### Problema assegnato 1
Nell'estratto fornito sul vino Ellesseddì, elenca tutti i dati espressi in percentuale o in mesi, ciascuno con ciò a cui si riferisce.
### Problema assegnato 2
Nell'estratto fornito sul vino Ellesseddì, a che cosa si deve il numero 1701 che fa da logo all'azienda?
### Problema assegnato 3
Prosegui il testo sulle etichette dei vini partendo dall'ultima riga dell'estratto fornito.

### Estratto fornito
● ● ● ●
Ellesseddì, Franciacorta, 1701.

Queste bollicine bresciane che affermano di essere “il primo Franciacorta biodinamico” sono state battezzate in un modo bizzarro, cioè facendo riferimento a una nota droga sintetica: LSD. In uso soprattutto negli anni ‘60, la Dietilamide dell’Acido Lisergico è un allucinogeno creato da Alfred Hoffmann per la farmaceutica Sandoz di Basilea. L’uso “ricreativo” prese piede molto più di quello terapeutico. Ma torniamo alla stranezza di chiamare un vino “Ellesseddì” (questa è la dicitura esatta stampata in etichetta): la psichedelica proposta, che si manifesta anche con colori molto accesi, fa riferimento alla produzione del vino con “Lieviti Solo Domestici” (da qui la giustificazione della sigla, che però viene scritta per esteso). L’alcool non dovrebbe essere considerato come una droga (o forse sì? Ultimamente le precisazioni in merito si sprecano…) ma in ogni caso il riferimento a veri stupefacenti è molto rischioso. Diciamo coraggioso, azzardato. Certo se l’intenzione è quella di farsi notare, sia a livello cromatico che semantico, questa azienda è riuscita nel proprio intento. Per la cronaca, questa “droga legalizzata” costa 33 Euro a bottiglia. Il nettare spumeggiante viene prodotto con l’85% di uve Chardonnay e con il restante 15% di uve Pinot Nero. 30 mesi di permanenza sui lieviti, zero dosage. Al centro dell’etichetta, in alto, il logo dell’azienda che sostanzialmente è un numero: 1701. Apprediamo che si tratta di una data “…che si deve proprio alla prima annata di un vino prodotto dal “Brolo”: un suggestivo vigneto domestico cinto da mura dell’XI secolo”. Quanto meno qui la “sintesi” non è chimica, ma naturale!

Le Uve Mascarate di Vittoria


Maskarìa. Cerasuolo di Vittoria, Terre di Giurfo.
● ● ● ●
### Dati estratti
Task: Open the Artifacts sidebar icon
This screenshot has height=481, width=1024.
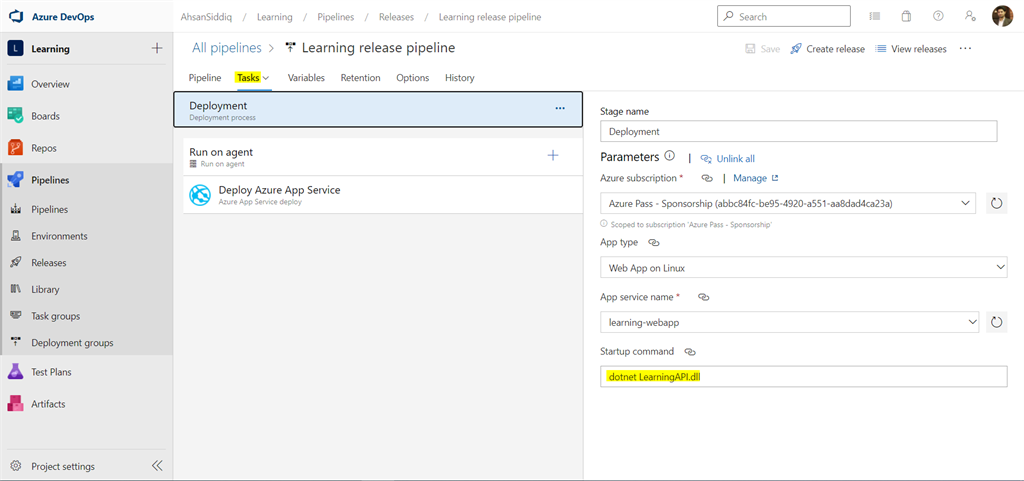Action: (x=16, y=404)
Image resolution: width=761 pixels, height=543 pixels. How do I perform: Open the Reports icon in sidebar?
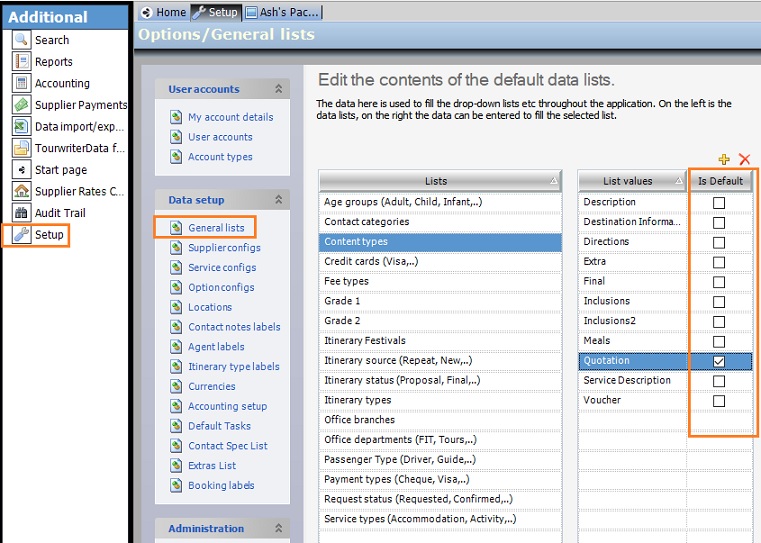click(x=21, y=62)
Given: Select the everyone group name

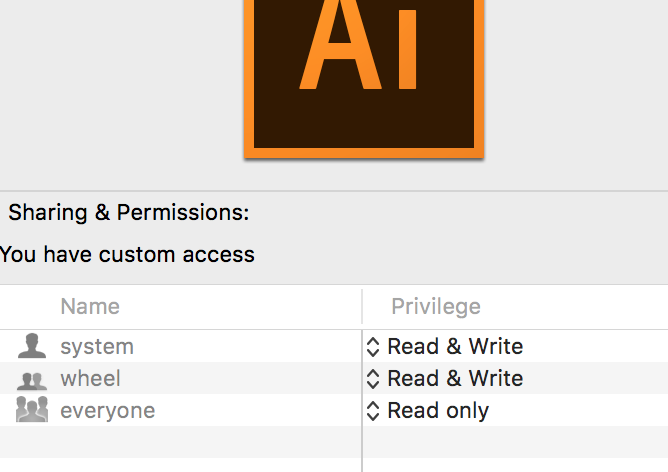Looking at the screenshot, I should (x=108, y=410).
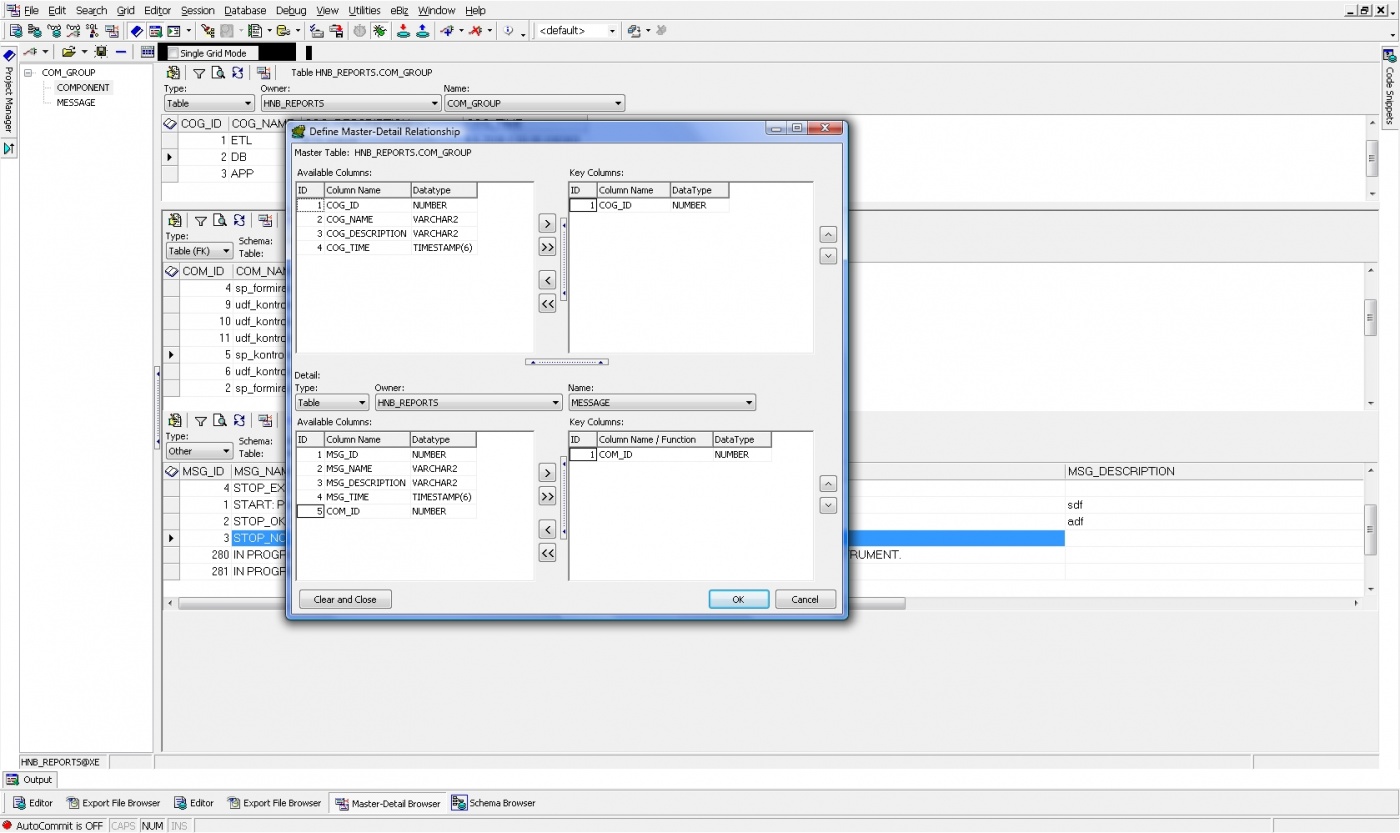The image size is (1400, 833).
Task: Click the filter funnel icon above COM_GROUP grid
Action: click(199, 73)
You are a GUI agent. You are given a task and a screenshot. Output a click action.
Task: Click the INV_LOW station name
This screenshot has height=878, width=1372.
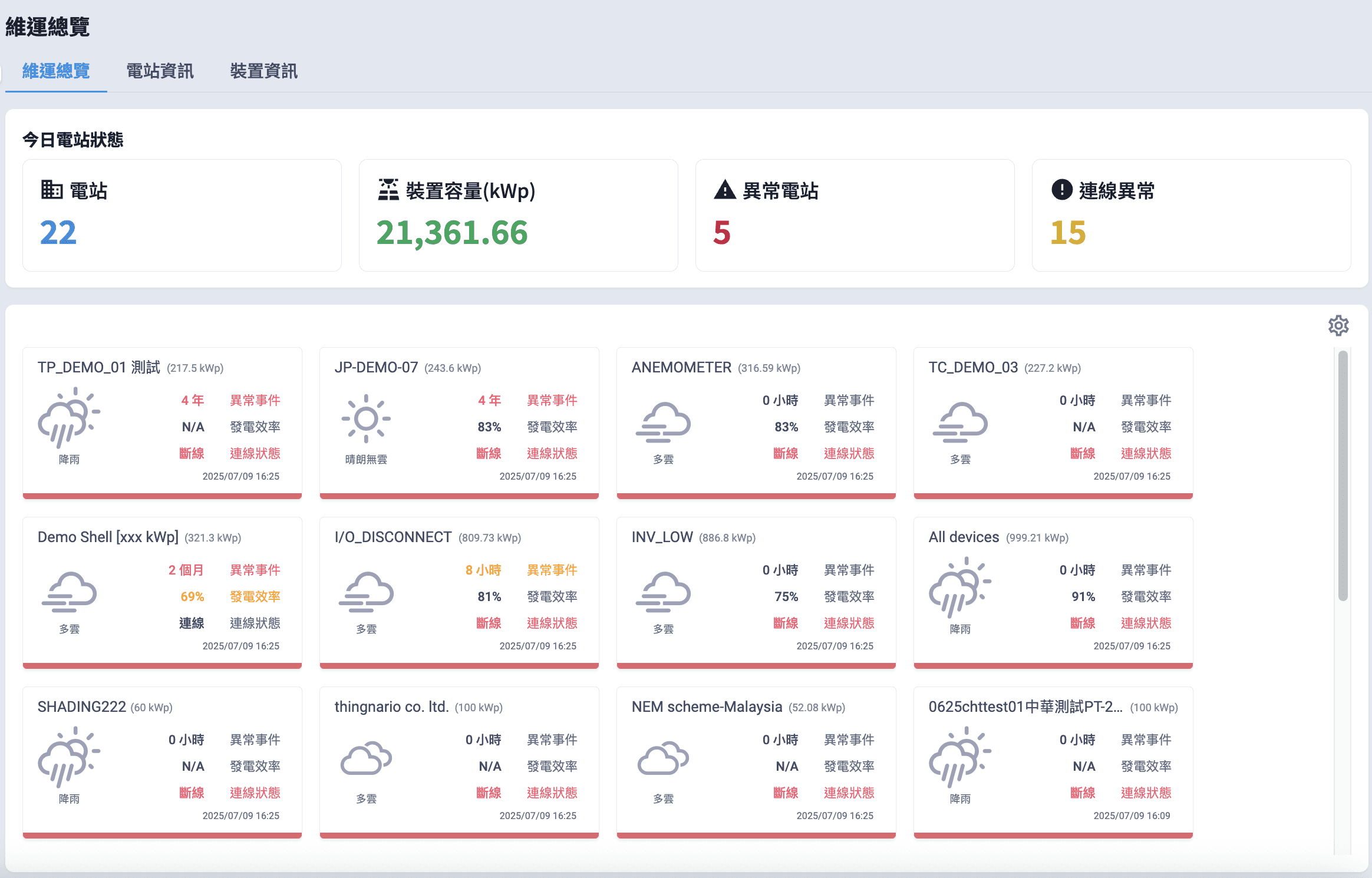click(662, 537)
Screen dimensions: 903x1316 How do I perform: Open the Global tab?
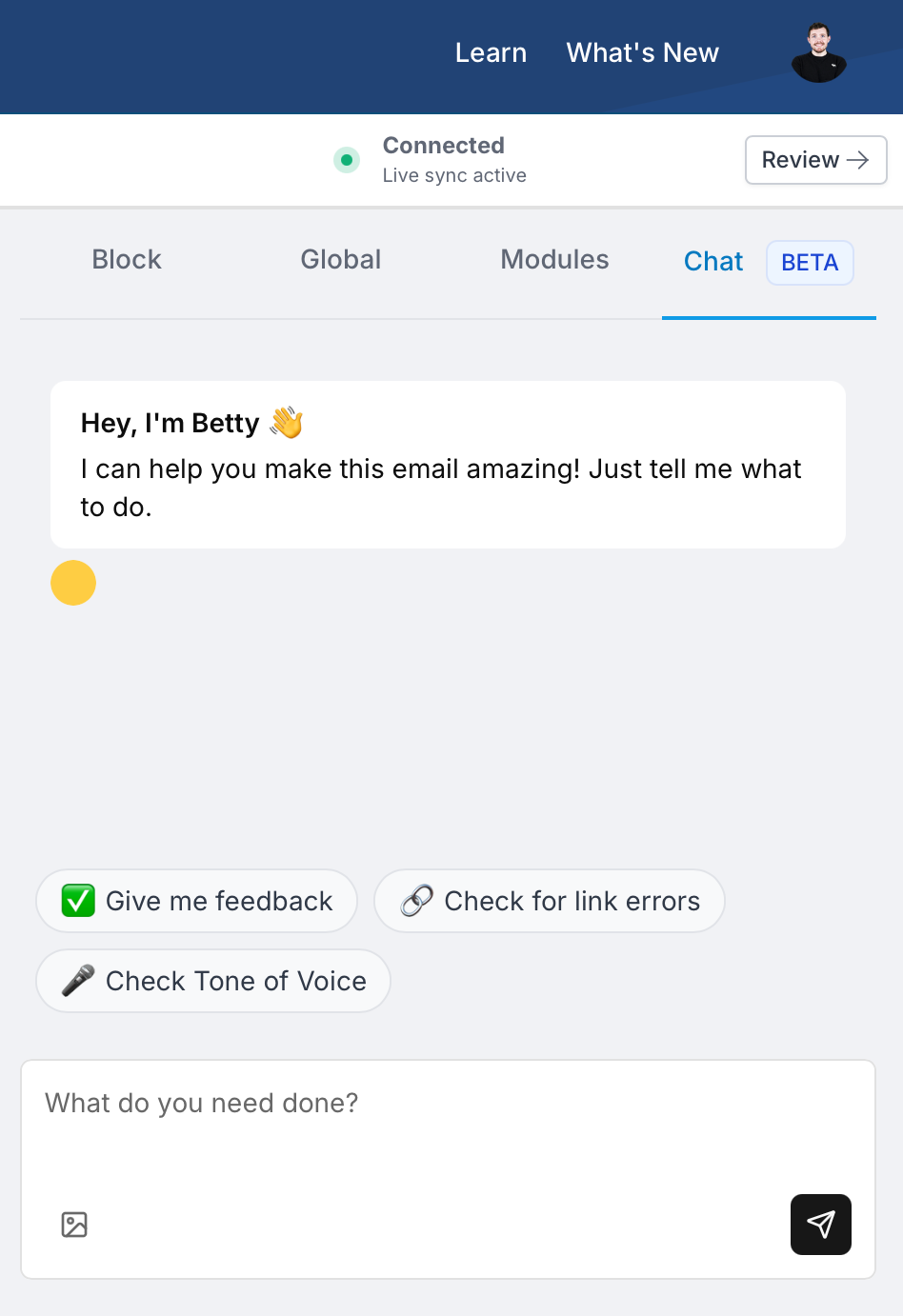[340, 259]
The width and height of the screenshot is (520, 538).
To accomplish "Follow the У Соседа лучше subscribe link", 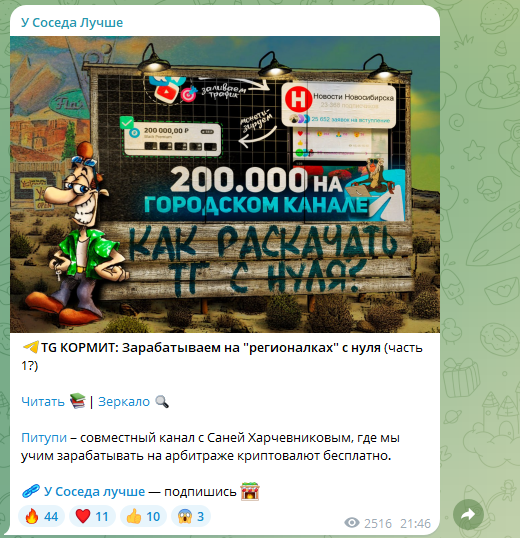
● ● ● ●
### Risposta corretta 1
85% di uve Chardonnay
15% di uve Pinot Nero
30 mesi di permanenza sui lieviti

### Risposta corretta 2
Alla prima annata di un vino prodotto dal "Brolo", un vigneto domestico cinto da mura dell'XI secolo.

### Risposta corretta 3
L’etimologia del nome di questo vino è davvero complessa e merita di essere approfondita. Alcune fonti dicono che potrebbe trattarsi di un’antica forma derivata dal latino tardo, del settimo secolo, per “masca”, che significa “strega”, o dall’italiano antico “màscara”, cioè “maschera”. In effetti in questa etichetta vediamo due maschere contrapposte, una rossa e una solo tracciata. Semanticamente si tratta di accezioni volte a indicare qualcosa di oscuro, come un volto coperto o camuffato. Questa stessa etimologia è propria anche dell’italiano “mascàra”, il noto trucco cosmetico per occhi usato per allungare, ispessire e, soprattutto, scurire le ciglia. In Sicilia, non solo una persona, ma anche il tempo può “mascariarsi”, cioè annerirsi quando il cielo terso si annuvola; così come l’uva, che si “mascaria” se diventa rancida e scura. E ancora: mascariaturi è chi imbratta qualcosa o infama qualcuno, mentre mascarò è un segno di sporco e mascarittedda è detta scherzosamente una donna brunetta, scura. Può anche capitare che qualcosa “si nun tinci mascarìa”, cioè “se non tinge sporca”, ossia che pur non facendo del tutto male lascia comunque un segno (tratto dall’interessante sito, SicilianPost, storie dalla Sicilia e dal mondo). Il Cerasuolo di Vittoria (nominato DOCG non molto tempo fa) si compone in effetti di due vitigni siciliani classici, il Frappato e il Nero d’Avola. Forse fa riferimento anche a questo la grafica in etichetta, con due personaggi che si confrontano mescolando le proprie caratteristiche. Resta ai consumatori un nome originale, che si fa notare, e che per ragioni di registrazione presenta una “k” al posto di una “c”. E un’etichetta scura, elegante, a tratti misteriosa, che rende il tutto memorabile. 

Un Bacio Svedese sulle Colline Maremmane


Rosato, Az. Agr. Prato al Pozzo.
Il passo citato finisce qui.